Orbis CEO and President Derek Hodkey

Interview with Derek Hodkey, Orbis International CEO

Our partners Qatar Fund for Development, have launched their latest newsletter, which features an interview with our very own Orbis International President and CEO, Derek Hodkey! You can read the interview and check out the full newsletter, in both English and Arabic, below!

Orbis Plays a Prominent Role in Providing Relief and Charitable Aid. What Is Orbis’s Philosophy and Vision in Carrying Out This Role?

Orbis is an international non-profit that has been transforming lives through the prevention and treatment of avoidable blindness for nearly four decades. With our network of partners, we mentor train and inspire entire local eye care teams across Africa, Asia, Latin America and the Caribbean – from health workers in rural clinics to eye surgeons in urban centres – so they can work together to save and restore vision in their communities. By collaborating with hospitals, universities, governments, and ministries of health, we look to create sustainable and affordable eye care services so that no one has to face a life of unnecessary blindness.
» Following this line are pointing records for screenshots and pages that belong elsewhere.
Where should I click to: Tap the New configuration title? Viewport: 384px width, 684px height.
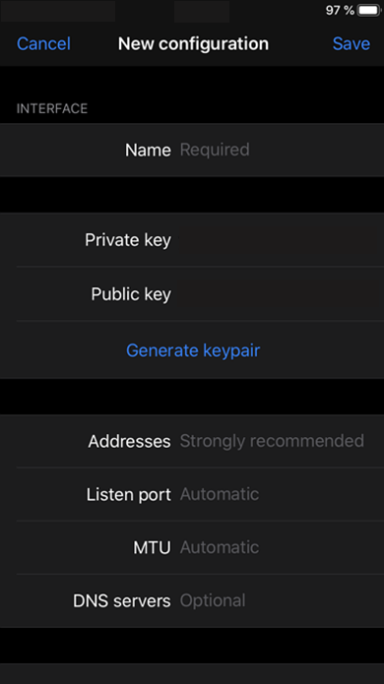click(193, 43)
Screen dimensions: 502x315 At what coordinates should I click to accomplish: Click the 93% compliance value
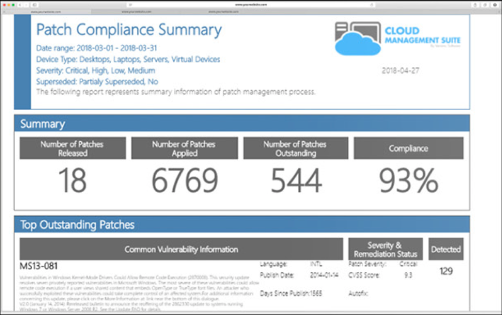408,181
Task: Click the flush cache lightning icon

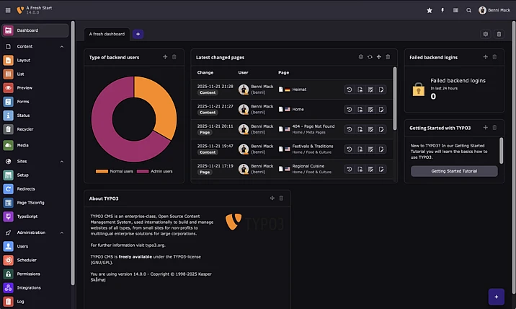Action: tap(442, 10)
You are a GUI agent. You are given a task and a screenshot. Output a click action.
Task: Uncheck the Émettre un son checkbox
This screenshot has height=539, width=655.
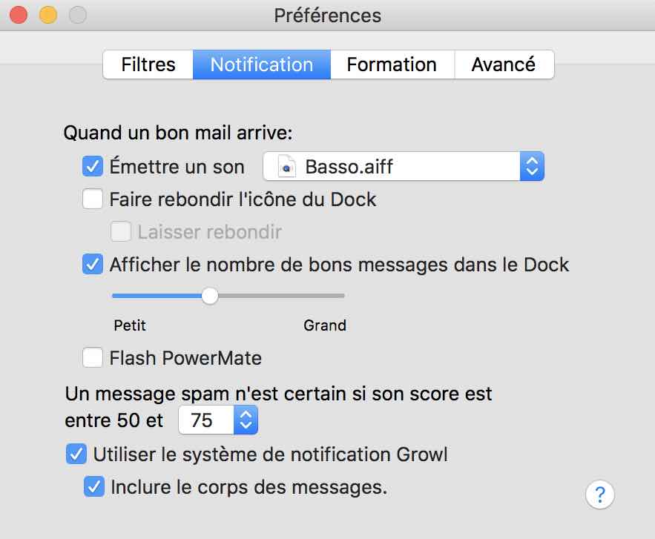point(93,166)
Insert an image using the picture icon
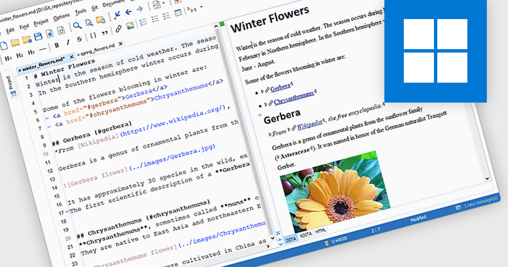Image resolution: width=508 pixels, height=267 pixels. (130, 25)
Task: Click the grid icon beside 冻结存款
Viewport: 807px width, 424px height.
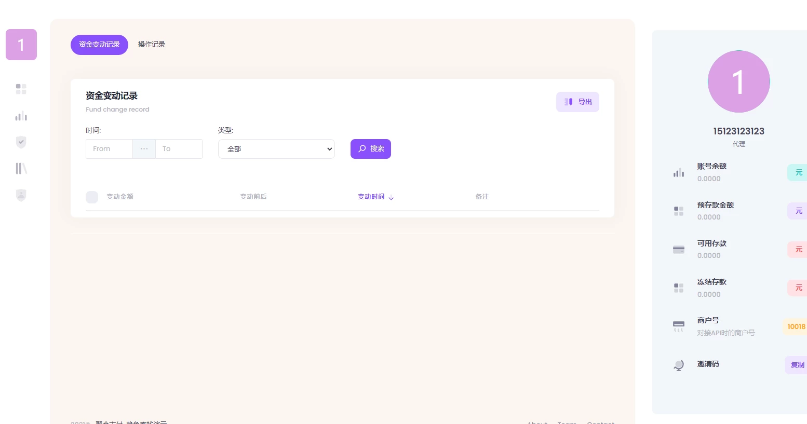Action: (679, 288)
Local eye doctors receive training from Orbis Volunteer Faculty during a Flying Eye Hospital program in Mongolia

What Was the Aim Behind Establishing Qatar Creating Vision? and Why Is It Important?

In July 2016, Orbis and the Qatar Fund for Development (QFFD) officially launched the Qatar Creating Vision (QCV) initiative. At the heart of the programme was the drive to identify children with vision loss through timely screening, to prevent blindness and help break the cycle of emotional trauma, social exclusion and economic hardship that untreated eye conditions can bring.

How Did Qatar Creating Vision Impact Orbis’s Mission, Vision and Achievements?

Thanks to QFFD’s support, Orbis was able to develop pioneering and innovative programmes to fight childhood blindness. As a result, we delivered 6.7 million eye tests and treatments in four years. In India, Orbis had the opportunity to pilot the Refractive Error Amongst Children (REACH) model, the largest child eye health programme of its kind supported by bespoke software – REACHSoft.

In Bangladesh, a strong referral network was established at community level starting with vision points in schools and community locations, supported by a vast network of community health workers who refer those who may need eye treatments to specialist trained staff in vision centres and hospitals. Another major achievement was the establishment of the first Retinopathy of Prematurity (ROP) centre outside Dhaka - this condition affects premature babies.

In South East Bangladesh, a robust model for eye care response in a humanitarian setting was developed. Throughout the life of the project, the level of demand in the refugee community has remained higher than we anticipated, with nearly 40% of all adults screened requiring treatment – significantly higher than in other projects.